*TASK TO COMPLETE:* Copy out the material word for word, beginning at the line containing "Given: Click the" and continuing through the line containing "Looking at the", both included.

*DATA SUPPLIED:*
━━━━━━━━━━━━━━━━

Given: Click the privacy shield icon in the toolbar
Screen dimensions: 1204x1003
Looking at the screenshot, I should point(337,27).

━━━━━━━━━━━━━━━━

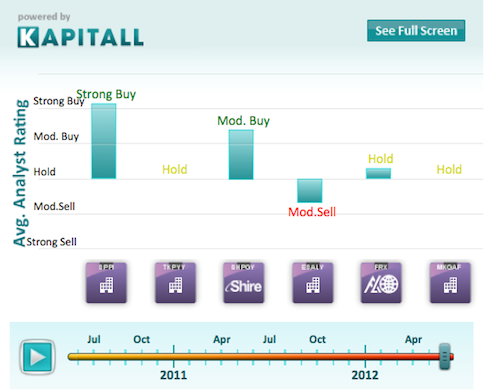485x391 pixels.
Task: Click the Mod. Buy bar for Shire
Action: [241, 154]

━━━━━━━━━━━━━━━━

*RESULT:*
Given: Click the privacy shield icon in the toolbar
Screen dimensions: 1204x1003
Looking at the screenshot, I should point(337,27).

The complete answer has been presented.